Es decir, al hacerlo redujo además la burocracia. Y no termina ahí. Al menos 13 productos bajarán de precio gracias a la reducción de impuestos a cero o bien reducidos del 2 % al 6,5 %. Aplica también a la importación de medicamentos que contienen olaparib, utilizados en el tratamiento del cáncer de mama, ovario y próstata.

Apoyo a gasolineras, taxistas y camioneros

Para implementar las reducciones en los precios de los hidrocarburos, el primer paso fue llevar el combustible con descuento a las gasolineras. Y lo hizo sin despreocuparse de las necesidades de los transportistas. Al contrario, mientras en el resto de la región e incluso en Europa, hay paralizaciones por parte de transportistas, en Brasil se brindó apoyo. Emitió ayuda a camioneros, vales de gasolina y asistencia a taxistas.

A su vez, el gobierno aprovechó una PEC (Propuesta de Reforma Constitucional) para otorgar beneficios específicos. Propuso la creación de un bono de camionero de 1000 reales por mes (118 dólares), un aumento duplicado en el bono de gas y un aumento en Auxilio Brasil (antes Bolsa Familia) de 400 a 600 reales (100 dólares) mensuales.

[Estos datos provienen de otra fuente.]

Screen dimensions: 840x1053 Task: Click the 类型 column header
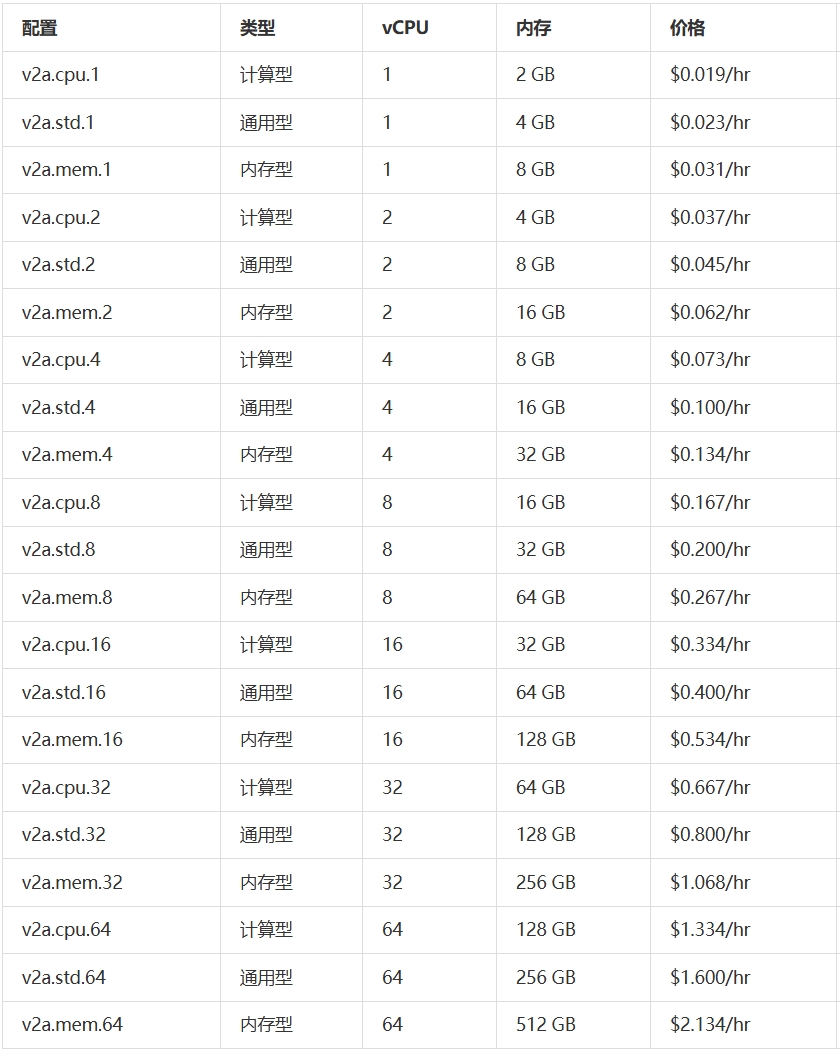coord(257,28)
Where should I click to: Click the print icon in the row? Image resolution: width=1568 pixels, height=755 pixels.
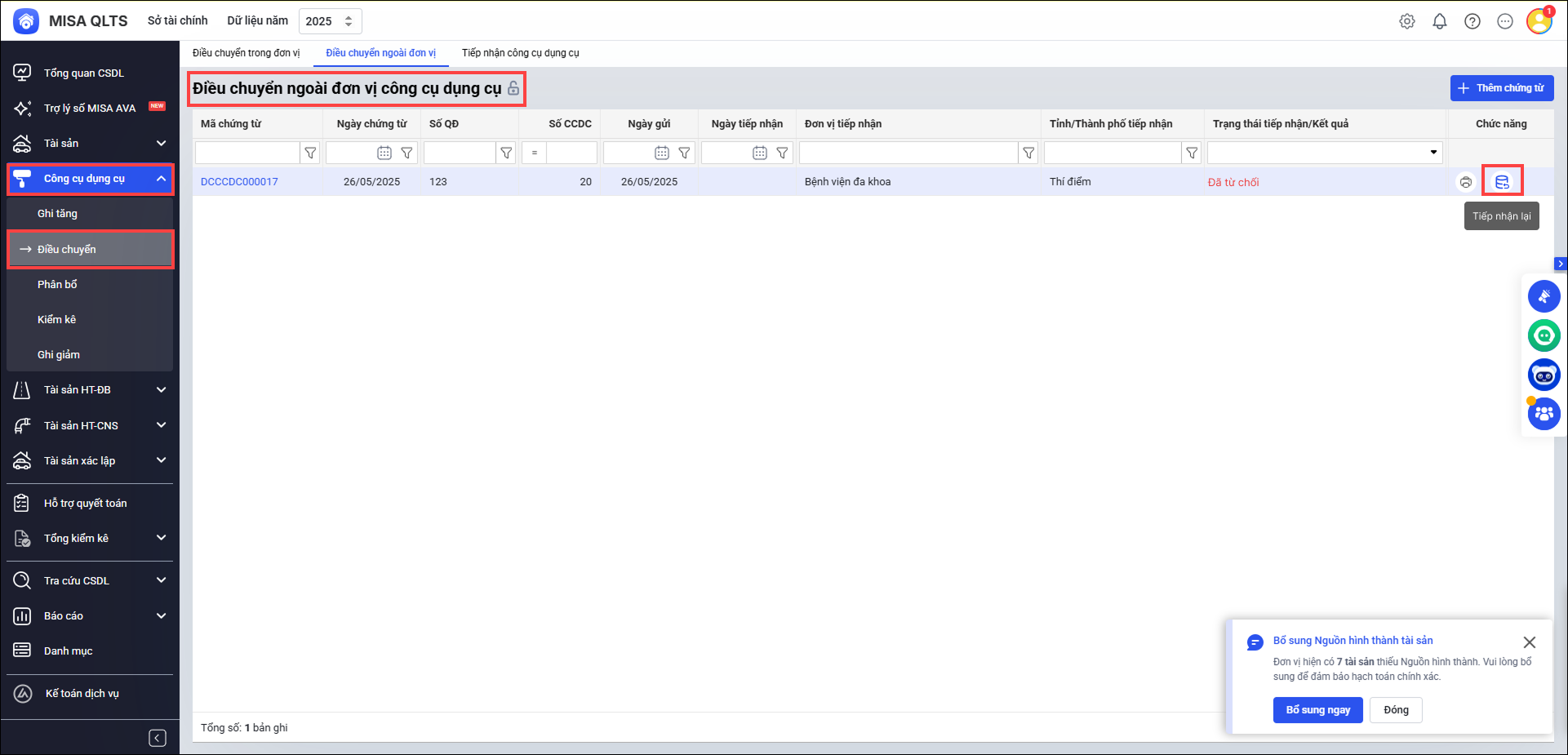coord(1466,182)
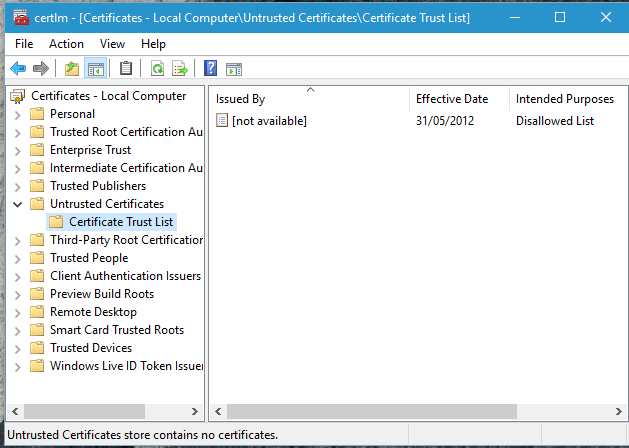Click the blue Help question mark icon
Viewport: 629px width, 448px height.
(210, 69)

En pleno año electoral Bolsonaro logró cumplir con la promesa de reducir el precio del combustible, algo que afecta a todos los hogares. Lo hizo quitándole presión fiscal tanto al consumidor como al productor, al tiempo que atendió a las necesidades particulares de los transportistas.

Mientras la región se vio empobrecida por la paralización económica, durante la pandemia, Brasil volvió a ser una de las 10 mayores economías del mundo. Y logró que las exportaciones superen las importaciones. Así pudo abastecer a su población y producir lo suficiente para venderlo. El superávit rompió un récord histórico tal que Brasil desplazó a Argentina como principal exportador de carne.

Ahora, en medio de la bonanza, los brasileños podrán contar con ahorrar en combustible, ya que mientras en el resto del mundo se encarece, en Brasil baja el precio de la gasolina.